In revealing the presidency to the public through photographs, Mills has held an even more exceptional perspective throughout his tenure — watching the presidency reveal itself to the men who live through it. No matter who a President is when they first take office, Mills said, the weight of the role transforms them, and they are rarely the same person who was elected.

He watched President Bill Clinton change significantly once the Monica Lewinsky scandal became public. In Mills’ telling, Clinton had been gregarious, “happy-go-lucky,” and “smart as a whip” before the story broke. But, as the pressure mounted, that open, easygoing attitude disappeared. “He became very distant and a bit colder towards the media,” Mills recalled.

Scandal isn’t necessarily a prerequisite for the job to leave its mark. “I feel like the president, when they get on the job, it’s like warp speed. They age so quickly,” Mills said. “You can see it now with President Trump. He’s not as mobile, but he’s still got a crazy work schedule.” Mills photographed President Trump seemingly falling asleep during an Oval Office meeting in November 2025, which sparked concern on social media about President Trump’s mental acuity.
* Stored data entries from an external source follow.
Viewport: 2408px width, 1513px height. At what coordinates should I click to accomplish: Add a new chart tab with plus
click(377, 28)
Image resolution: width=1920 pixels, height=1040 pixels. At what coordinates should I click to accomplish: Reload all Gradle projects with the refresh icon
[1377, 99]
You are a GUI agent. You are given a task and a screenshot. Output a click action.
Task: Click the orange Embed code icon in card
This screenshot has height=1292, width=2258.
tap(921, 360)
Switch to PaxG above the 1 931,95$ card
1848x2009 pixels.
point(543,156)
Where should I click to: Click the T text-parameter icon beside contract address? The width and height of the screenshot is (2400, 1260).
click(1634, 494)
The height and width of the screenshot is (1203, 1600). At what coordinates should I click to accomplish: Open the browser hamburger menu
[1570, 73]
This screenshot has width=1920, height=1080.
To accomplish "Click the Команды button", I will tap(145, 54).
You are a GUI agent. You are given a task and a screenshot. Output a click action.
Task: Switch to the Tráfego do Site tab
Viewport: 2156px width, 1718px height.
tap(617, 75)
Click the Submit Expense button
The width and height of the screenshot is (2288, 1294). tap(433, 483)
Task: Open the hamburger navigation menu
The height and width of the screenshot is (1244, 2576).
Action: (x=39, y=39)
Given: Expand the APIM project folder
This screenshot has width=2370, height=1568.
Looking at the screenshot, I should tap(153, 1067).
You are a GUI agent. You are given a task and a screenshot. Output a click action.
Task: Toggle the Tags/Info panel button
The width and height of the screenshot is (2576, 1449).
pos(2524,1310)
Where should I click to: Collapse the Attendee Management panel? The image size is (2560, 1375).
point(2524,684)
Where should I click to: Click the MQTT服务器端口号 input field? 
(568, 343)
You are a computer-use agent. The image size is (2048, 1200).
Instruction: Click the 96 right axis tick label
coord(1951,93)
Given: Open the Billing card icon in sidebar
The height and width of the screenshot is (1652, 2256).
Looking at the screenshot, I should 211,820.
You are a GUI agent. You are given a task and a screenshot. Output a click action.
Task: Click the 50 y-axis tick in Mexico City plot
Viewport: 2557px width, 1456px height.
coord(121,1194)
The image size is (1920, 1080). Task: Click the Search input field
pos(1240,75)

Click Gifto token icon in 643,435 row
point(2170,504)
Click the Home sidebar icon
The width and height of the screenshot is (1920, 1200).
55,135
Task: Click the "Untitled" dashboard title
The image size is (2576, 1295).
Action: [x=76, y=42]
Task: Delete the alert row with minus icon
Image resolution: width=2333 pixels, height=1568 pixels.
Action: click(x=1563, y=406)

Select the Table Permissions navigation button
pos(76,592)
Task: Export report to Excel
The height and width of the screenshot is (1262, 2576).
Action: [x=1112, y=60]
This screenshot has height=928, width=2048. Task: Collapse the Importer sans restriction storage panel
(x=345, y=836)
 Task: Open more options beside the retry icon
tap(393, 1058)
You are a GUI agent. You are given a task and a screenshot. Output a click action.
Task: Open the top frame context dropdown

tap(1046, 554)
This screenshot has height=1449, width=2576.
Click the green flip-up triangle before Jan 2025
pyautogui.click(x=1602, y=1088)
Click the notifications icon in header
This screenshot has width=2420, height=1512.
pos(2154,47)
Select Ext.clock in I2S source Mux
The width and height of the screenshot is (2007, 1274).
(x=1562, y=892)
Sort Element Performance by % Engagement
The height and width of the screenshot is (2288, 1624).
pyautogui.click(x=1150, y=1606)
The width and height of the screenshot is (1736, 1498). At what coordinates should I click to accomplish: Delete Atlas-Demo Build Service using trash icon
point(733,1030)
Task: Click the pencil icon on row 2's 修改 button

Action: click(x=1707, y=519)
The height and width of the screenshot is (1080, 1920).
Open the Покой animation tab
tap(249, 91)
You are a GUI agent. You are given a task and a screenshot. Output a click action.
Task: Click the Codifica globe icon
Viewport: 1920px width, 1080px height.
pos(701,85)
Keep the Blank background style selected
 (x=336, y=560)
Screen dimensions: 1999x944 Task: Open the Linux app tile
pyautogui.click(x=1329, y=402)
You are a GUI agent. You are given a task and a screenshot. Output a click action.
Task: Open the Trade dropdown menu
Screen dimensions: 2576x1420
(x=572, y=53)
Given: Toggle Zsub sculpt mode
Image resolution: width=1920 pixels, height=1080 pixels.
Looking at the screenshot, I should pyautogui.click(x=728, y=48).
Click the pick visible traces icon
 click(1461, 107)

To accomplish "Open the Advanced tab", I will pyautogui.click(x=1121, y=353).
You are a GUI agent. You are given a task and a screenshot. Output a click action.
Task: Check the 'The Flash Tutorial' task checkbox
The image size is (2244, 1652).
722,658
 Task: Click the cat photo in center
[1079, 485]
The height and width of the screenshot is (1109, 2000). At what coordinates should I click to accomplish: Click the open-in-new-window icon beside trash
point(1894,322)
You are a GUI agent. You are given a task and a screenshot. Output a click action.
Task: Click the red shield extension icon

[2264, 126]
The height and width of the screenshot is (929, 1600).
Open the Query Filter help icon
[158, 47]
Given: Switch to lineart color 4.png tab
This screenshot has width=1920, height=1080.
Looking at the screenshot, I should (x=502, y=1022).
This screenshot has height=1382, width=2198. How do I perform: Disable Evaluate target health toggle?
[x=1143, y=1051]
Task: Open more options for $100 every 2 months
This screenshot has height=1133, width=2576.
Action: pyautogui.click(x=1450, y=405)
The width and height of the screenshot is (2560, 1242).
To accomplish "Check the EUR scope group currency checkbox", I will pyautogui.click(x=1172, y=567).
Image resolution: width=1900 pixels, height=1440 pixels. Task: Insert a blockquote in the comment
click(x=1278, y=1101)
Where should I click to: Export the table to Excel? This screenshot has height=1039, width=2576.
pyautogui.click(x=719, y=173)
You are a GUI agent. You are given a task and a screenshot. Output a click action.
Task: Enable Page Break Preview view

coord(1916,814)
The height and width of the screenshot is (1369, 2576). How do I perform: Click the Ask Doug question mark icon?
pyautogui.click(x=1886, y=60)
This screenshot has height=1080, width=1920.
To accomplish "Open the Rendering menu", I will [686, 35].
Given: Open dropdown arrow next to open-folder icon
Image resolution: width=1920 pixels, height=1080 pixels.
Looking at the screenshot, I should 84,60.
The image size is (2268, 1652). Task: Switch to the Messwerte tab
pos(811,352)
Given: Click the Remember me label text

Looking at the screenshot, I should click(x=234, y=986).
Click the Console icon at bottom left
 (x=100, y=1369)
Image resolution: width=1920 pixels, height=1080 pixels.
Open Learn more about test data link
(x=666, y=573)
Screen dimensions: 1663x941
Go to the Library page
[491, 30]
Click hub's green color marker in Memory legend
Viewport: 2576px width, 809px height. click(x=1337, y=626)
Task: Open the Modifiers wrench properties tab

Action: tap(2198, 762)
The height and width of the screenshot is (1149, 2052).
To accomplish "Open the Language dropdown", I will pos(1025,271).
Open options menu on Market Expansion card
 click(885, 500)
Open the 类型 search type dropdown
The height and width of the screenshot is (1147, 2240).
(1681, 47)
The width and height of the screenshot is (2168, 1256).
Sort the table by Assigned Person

(Doug Mills/The New York Times)

He saw the same pattern with President Joe Biden. “When Biden came in, he was one of the oldest ever elected. He was a workaholic, and I always felt like he was overscheduled,” Mills recalled. While his access to Biden was more limited compared to other presidents, Mills believed he was capable and mentally alert for his age. That said, he recalls a moment towards the end of President Biden’s term where President Biden asked him for directions to a room in the West Wing he had been to countless times.

Despite the incredible toll the weight of responsibility can have, some aspects of the presidency can change a person for the better. Mills remembered President Barack Obama coming into the office as a junior Senator, one of the youngest presidents ever elected, and emerging after eight years as a party figurehead and preeminent world leader. “As he grew in, just seeing him sit in the Oval Office with a foreign leader and take command…he became presidential so quickly,” Mills said. “I always said that President Obama was like a chameleon — he could fit into any situation.”

Mills is a rare glimmer of stability in this respect, a permanent fixture in an office that reinvents itself and the people that hold it every four to eight years. He has been able to develop close relationships with presidents from across the political spectrum, from playing horseshoes with President H.W. Bush to giving “bro hugs” to President Obama and being called a “genius” by President Trump.

(AP Photo/Doug Mills)

It’s an incredibly fascinating position to occupy. Trusted by men who distrust each other and welcomed into rooms most will never see, Mills has spent decades capturing moments that might otherwise vanish from the historical record entirely. 

Mills’ incredible catalog is a reminder of what photojournalism, at its best, is capable of — where words can be walked back, spun, or forgotten, a photograph cannot. It shows us not just what happened in the news, but more importantly, what it looks and feels like to be the person making those decisions.

“You can’t be there,” Mills said. “I need to be your eyes in the room.”